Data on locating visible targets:
-- -- --

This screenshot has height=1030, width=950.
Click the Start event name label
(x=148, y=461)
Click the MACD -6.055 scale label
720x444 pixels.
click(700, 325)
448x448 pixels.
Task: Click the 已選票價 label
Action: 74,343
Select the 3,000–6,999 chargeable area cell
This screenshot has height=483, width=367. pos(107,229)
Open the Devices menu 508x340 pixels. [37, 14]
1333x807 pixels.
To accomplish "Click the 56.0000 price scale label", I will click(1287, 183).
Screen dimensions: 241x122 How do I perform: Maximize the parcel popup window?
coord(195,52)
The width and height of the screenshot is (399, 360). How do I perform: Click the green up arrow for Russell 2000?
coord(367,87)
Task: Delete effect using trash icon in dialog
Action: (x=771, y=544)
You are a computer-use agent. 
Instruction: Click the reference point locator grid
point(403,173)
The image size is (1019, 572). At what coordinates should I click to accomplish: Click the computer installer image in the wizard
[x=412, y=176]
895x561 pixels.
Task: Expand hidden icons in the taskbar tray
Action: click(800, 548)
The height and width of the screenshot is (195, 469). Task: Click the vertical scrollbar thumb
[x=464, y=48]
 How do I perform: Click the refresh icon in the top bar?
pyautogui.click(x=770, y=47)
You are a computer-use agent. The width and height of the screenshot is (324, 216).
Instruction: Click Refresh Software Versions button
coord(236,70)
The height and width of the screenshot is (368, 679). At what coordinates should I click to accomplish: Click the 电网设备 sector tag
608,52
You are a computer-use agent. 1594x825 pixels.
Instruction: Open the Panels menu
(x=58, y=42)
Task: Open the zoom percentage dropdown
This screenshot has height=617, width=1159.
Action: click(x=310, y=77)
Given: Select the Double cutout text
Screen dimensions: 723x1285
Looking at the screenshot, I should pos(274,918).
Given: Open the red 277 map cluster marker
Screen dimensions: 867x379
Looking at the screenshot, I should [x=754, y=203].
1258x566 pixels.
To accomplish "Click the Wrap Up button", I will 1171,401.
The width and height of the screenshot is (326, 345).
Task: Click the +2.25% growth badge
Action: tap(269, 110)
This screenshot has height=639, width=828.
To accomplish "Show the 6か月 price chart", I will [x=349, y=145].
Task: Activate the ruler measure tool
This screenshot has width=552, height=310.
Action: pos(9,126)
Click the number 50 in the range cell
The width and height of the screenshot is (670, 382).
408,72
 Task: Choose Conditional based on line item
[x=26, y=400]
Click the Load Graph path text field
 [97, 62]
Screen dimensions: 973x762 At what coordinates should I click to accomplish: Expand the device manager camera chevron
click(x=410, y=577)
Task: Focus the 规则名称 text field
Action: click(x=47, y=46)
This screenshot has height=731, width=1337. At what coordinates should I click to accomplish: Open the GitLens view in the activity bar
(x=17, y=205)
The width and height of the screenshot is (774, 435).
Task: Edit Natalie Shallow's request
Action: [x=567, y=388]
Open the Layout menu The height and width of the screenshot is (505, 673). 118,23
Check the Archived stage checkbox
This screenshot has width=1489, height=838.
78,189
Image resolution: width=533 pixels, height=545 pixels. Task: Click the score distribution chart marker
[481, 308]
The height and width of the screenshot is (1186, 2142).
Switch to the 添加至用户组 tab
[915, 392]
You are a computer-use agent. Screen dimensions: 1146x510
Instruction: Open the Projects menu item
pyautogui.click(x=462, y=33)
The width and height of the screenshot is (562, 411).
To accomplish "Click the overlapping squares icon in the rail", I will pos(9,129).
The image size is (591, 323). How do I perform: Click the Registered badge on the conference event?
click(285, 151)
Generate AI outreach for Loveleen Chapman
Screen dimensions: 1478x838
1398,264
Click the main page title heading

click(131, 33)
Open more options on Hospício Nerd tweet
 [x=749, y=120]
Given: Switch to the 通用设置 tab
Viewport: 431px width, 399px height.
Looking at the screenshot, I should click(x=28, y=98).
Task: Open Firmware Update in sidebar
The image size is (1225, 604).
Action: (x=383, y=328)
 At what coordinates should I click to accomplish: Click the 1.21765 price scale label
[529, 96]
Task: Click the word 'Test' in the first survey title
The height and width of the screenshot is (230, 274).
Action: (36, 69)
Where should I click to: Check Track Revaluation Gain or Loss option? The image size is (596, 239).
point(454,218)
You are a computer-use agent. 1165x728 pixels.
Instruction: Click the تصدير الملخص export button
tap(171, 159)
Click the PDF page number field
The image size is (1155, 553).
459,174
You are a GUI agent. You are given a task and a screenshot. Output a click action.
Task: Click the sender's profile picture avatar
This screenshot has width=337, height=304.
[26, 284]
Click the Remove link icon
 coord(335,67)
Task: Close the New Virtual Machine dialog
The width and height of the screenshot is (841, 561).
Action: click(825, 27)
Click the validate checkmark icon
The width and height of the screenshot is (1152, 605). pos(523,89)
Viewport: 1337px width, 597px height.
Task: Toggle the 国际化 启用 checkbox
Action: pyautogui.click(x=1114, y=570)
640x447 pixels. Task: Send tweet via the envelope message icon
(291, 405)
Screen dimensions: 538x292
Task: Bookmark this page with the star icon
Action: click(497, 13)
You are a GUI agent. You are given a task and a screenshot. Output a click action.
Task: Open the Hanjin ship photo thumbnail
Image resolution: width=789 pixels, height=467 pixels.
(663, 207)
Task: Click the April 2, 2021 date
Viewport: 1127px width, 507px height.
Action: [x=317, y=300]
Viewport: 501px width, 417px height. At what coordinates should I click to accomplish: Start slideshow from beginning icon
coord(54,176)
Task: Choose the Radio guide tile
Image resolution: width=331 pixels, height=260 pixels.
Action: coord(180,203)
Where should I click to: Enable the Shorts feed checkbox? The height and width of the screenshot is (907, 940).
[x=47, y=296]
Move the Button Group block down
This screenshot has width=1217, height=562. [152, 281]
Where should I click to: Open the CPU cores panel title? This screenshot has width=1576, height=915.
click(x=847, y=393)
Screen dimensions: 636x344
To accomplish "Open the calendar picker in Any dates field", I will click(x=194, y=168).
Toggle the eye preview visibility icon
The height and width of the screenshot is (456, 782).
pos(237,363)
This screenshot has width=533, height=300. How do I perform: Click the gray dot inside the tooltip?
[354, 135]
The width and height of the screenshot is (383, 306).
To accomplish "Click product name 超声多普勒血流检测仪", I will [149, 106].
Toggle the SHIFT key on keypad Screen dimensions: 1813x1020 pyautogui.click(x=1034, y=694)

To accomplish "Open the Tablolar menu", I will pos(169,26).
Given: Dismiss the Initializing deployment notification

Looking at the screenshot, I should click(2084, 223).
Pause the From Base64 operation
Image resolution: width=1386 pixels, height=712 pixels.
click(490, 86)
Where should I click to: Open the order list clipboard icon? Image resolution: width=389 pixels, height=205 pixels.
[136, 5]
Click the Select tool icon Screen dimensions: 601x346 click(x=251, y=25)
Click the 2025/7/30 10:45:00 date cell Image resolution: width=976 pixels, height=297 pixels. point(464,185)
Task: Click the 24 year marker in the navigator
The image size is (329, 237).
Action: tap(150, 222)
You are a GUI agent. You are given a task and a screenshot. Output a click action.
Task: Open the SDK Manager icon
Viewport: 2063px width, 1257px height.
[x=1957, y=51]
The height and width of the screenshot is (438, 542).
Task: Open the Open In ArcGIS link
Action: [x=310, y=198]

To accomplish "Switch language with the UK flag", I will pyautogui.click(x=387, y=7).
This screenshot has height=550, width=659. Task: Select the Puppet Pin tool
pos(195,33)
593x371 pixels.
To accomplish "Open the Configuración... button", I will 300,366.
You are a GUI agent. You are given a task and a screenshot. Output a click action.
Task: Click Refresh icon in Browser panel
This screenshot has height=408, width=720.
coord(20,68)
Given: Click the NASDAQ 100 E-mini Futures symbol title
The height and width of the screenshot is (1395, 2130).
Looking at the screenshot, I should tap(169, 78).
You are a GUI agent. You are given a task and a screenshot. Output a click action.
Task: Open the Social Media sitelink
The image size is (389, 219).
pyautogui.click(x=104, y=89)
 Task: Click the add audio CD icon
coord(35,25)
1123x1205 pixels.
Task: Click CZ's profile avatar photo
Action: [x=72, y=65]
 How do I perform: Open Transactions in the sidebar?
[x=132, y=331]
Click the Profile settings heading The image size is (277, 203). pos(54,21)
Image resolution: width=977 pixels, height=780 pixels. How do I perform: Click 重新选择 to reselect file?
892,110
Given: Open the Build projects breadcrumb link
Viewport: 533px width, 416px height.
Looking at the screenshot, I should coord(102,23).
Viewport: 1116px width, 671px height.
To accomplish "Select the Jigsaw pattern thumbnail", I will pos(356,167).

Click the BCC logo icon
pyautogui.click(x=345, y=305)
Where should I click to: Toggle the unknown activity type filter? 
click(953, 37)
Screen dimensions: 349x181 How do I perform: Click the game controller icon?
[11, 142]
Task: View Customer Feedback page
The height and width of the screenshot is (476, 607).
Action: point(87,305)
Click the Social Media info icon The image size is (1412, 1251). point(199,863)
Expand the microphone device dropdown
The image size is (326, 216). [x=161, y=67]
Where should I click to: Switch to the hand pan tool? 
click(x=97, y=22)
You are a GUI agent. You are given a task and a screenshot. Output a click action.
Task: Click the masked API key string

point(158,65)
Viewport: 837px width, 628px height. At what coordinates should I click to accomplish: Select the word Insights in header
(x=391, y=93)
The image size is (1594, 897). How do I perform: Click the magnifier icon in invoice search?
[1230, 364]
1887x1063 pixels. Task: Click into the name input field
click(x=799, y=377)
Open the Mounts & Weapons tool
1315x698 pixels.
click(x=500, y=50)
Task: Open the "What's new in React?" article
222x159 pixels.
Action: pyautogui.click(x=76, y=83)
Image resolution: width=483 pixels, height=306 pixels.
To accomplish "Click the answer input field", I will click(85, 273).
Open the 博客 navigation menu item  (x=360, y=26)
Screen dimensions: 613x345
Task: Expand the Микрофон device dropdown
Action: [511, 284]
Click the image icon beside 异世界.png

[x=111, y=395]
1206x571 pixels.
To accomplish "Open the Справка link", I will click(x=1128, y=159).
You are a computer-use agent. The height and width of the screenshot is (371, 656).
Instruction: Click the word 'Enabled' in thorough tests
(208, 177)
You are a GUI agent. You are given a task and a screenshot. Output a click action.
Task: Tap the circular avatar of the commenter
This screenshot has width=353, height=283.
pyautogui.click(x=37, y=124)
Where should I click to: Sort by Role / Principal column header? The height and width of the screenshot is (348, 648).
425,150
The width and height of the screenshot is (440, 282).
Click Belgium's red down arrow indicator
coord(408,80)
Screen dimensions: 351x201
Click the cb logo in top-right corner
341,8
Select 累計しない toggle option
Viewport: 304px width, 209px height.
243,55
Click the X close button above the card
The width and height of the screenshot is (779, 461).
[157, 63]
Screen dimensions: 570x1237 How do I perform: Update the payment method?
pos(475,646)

-- -- --

# WORK TO DO
Quote the data word for word from its first line through the line containing "Action: 74,343", inclusive.

# RESULT OF THIS EXERCISE
This screenshot has height=1030, width=950.
Click the Start event name label
(x=148, y=461)
Click the MACD -6.055 scale label
720x444 pixels.
click(700, 325)
448x448 pixels.
Task: Click the 已選票價 label
Action: 74,343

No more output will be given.